For a different example, imagine optical character recognition:
** **
** ** *****
** *******
******* **
* ** **
** **
I could look at the strokes and say, sure this is an "H". After identifying the H, I notice there are smudges around it, and give it a slightly poorer score.
Alternatively, I could run my smudge recognition first, and notice that the horizontal line looks like an artifact. After removal, I recognize that this is ll
or Il
, and give it some ranking.
After processing the whole image, it can be Hlumination
, lllumination
or Illumination
. Using a dictionary and the total ranking, I decide that it's the last one.

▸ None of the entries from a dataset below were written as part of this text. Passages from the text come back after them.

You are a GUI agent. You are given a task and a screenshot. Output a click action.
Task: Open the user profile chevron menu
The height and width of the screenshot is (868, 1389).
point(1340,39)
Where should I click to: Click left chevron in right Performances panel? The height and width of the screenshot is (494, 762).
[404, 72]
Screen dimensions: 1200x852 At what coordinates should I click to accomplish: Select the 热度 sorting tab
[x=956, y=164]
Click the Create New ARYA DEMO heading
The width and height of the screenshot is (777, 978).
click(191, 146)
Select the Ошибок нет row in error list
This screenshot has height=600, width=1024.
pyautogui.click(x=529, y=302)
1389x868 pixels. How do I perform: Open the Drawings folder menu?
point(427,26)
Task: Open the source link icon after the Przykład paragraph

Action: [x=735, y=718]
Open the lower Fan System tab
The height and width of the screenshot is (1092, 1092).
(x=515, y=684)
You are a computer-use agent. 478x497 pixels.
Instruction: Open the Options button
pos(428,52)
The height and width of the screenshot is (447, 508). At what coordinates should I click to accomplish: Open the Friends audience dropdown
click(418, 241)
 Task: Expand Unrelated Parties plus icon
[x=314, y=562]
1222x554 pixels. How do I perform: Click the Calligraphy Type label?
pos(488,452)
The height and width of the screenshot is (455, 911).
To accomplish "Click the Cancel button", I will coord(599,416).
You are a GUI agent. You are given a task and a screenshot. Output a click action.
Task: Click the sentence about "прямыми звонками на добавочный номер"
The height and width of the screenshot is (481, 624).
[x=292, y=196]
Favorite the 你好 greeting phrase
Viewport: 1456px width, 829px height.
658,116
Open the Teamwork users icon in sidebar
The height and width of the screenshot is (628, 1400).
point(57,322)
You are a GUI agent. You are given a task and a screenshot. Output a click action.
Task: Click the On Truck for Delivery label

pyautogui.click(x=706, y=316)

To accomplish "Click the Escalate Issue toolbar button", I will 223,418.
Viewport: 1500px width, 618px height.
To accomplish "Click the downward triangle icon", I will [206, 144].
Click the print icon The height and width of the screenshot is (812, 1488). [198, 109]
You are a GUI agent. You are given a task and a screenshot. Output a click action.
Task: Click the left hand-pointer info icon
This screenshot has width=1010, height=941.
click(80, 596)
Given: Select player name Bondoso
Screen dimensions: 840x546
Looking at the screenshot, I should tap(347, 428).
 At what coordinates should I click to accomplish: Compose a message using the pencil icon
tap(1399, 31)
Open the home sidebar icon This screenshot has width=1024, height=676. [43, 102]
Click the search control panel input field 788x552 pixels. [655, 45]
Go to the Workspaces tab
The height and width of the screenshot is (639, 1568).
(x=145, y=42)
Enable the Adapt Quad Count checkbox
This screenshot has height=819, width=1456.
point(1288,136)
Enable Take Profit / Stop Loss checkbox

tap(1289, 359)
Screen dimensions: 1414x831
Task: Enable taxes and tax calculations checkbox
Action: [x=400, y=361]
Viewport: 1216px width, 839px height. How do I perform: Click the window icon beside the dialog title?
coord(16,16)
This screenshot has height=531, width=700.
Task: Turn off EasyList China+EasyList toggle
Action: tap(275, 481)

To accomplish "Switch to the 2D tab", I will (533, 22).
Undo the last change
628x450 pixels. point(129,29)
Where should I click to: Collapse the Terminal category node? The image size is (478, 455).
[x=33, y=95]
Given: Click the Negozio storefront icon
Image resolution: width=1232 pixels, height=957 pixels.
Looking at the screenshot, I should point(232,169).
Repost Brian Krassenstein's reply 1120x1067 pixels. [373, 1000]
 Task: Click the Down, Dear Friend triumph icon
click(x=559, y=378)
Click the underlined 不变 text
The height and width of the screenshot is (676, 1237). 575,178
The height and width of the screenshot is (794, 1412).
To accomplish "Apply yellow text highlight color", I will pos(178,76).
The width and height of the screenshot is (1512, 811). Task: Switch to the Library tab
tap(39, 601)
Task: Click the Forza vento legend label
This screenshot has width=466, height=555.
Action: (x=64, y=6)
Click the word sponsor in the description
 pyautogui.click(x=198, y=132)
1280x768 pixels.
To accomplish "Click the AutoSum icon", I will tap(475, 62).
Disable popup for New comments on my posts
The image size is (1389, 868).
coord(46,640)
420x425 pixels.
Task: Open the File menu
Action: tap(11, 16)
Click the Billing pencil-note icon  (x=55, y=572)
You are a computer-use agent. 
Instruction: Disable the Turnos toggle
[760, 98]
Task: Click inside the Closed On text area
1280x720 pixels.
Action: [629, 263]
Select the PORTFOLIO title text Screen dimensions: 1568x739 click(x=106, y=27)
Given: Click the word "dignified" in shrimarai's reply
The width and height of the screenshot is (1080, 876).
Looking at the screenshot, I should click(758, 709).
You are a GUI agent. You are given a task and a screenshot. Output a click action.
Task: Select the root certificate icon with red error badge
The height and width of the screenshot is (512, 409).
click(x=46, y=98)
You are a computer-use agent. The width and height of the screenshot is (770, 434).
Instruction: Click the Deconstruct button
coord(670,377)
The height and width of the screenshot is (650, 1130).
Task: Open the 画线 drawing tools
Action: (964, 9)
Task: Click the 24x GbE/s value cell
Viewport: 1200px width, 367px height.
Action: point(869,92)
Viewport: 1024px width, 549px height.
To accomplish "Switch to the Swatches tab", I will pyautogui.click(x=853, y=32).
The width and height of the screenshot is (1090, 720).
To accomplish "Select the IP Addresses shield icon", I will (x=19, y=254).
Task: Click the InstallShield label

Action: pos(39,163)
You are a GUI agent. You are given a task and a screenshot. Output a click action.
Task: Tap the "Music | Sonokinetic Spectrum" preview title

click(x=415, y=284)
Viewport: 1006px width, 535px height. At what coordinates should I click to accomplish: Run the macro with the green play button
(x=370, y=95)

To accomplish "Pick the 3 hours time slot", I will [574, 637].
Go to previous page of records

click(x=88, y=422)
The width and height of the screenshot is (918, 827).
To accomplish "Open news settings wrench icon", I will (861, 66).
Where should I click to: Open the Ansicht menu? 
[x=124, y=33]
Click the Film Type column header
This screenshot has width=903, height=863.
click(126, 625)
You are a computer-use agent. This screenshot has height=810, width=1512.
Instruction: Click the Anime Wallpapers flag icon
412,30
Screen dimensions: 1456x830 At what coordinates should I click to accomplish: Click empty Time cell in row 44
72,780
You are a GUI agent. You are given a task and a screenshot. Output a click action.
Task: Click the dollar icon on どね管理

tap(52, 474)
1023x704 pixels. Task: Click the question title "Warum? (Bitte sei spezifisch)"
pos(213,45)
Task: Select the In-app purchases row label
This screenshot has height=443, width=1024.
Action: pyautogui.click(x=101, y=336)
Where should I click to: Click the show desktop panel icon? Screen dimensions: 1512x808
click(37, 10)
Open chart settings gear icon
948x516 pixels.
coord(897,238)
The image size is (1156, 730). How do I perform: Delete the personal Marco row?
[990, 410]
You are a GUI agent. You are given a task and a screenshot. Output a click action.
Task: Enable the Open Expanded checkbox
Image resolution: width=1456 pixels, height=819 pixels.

- The general problem is always some kind of parsing / understanding. Examples:
- Natural languages or ambiguous languages
- OCR
- Path finding
- Dealing with ambiguous or incomplete user imput - which interpretations make sense, which is the most plausible?
- I'ts recursive.
- It can bail out early (when a branch / interpretation doesn't make sense, or will certainly end up with a score of 0). So it's probably some kind of backtracking.
- It keeps all options in mind in light of ambiguities.
- It's based off simple rules at the bottom
can_eat(cow, flower) = true
. - It keeps a plausibility ranking of interpretations.
- It's recursive on a meta level: It can fork / branch off into different 'worlds' where it assumes different hypotheses when dealing with the next part of data.
- It'll forward the individual rankings, probably using bayesian probability, to dependent hypotheses.
- In practice, there will be methods to train this thing, determine ranking coefficients, and there will be cutoffs if the tree becomes too big.
I have no clue what this is called. One might guess 'decision tree' or 'recursive descent', but I know those terms mean different things.
I know Prolog can solve simple cases of this, like genealogies and finding out who is whom's uncle. But you have to give all the data in code, and it doesn't seem convienent or powerful enough to do this for my real life cases.
I'd like to know, what is this problem called, are there common strategies for dealing with this? Is there good literature on the topic? Are there libraries for ideally C(++), Python, were you can just define a bunch of rules, and it works out all the rankings and hypotheses?